*EXERCISE DESCRIPTION*.
Find each line below that includes "意大利混合牛羊奶黑松露芝士Formaggio", then copy it.
◆ ◆ ◆ ◆ ◆
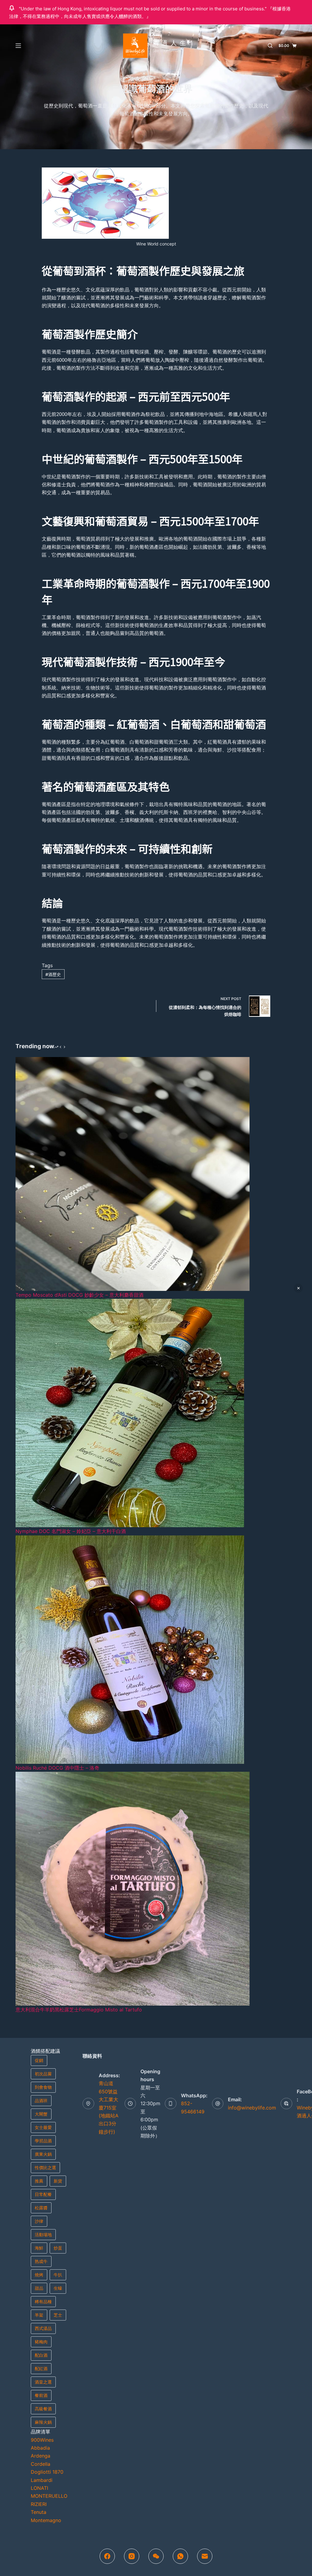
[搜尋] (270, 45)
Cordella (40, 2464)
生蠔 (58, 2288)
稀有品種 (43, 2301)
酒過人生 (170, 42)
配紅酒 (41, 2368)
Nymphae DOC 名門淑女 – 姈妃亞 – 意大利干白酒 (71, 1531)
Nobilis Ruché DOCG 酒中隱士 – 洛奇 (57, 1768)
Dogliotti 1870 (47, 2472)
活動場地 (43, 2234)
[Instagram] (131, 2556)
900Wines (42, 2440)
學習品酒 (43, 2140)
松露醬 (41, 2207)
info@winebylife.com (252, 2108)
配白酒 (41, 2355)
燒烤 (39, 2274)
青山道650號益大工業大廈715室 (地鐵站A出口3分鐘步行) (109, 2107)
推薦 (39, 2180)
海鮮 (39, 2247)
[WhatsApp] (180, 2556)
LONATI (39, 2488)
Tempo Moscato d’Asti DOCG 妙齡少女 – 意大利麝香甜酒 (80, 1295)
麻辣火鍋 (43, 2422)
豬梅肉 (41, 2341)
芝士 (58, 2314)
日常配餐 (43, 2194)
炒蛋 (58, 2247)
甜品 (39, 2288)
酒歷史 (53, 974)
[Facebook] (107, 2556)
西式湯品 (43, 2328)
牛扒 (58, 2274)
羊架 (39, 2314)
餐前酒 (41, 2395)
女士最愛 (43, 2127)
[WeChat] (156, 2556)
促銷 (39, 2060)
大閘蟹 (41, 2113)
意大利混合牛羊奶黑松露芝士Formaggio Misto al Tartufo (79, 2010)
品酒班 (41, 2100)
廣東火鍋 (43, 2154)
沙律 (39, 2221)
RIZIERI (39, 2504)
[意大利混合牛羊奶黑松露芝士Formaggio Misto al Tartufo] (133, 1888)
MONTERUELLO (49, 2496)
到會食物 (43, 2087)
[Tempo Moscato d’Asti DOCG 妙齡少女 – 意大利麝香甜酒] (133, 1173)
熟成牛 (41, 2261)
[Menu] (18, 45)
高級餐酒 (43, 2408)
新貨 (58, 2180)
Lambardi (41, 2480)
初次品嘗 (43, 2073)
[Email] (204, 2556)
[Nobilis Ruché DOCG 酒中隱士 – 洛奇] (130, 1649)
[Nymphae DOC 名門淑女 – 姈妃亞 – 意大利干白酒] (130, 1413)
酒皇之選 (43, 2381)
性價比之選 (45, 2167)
◆ ◆ ◆ ◆ ◆
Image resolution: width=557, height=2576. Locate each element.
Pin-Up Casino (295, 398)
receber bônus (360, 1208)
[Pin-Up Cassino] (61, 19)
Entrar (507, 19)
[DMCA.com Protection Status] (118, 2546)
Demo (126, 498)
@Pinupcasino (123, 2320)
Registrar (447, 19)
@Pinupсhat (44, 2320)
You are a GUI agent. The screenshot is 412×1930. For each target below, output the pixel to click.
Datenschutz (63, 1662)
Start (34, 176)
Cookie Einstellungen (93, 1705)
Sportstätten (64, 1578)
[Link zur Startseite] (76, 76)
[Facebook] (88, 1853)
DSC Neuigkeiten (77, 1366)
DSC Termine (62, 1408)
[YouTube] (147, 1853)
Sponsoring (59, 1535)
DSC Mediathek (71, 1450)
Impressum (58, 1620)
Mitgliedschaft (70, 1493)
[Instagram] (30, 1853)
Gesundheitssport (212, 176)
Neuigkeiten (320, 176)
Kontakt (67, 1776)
◆ ◆ ◆ ◆ ◆
*YOUR RESPONSE*.
意大利混合牛羊奶黑松露芝士Formaggio Misto al Tartufo (79, 2010)
[意大利混合牛羊奶黑松露芝士Formaggio Misto al Tartufo] (133, 1888)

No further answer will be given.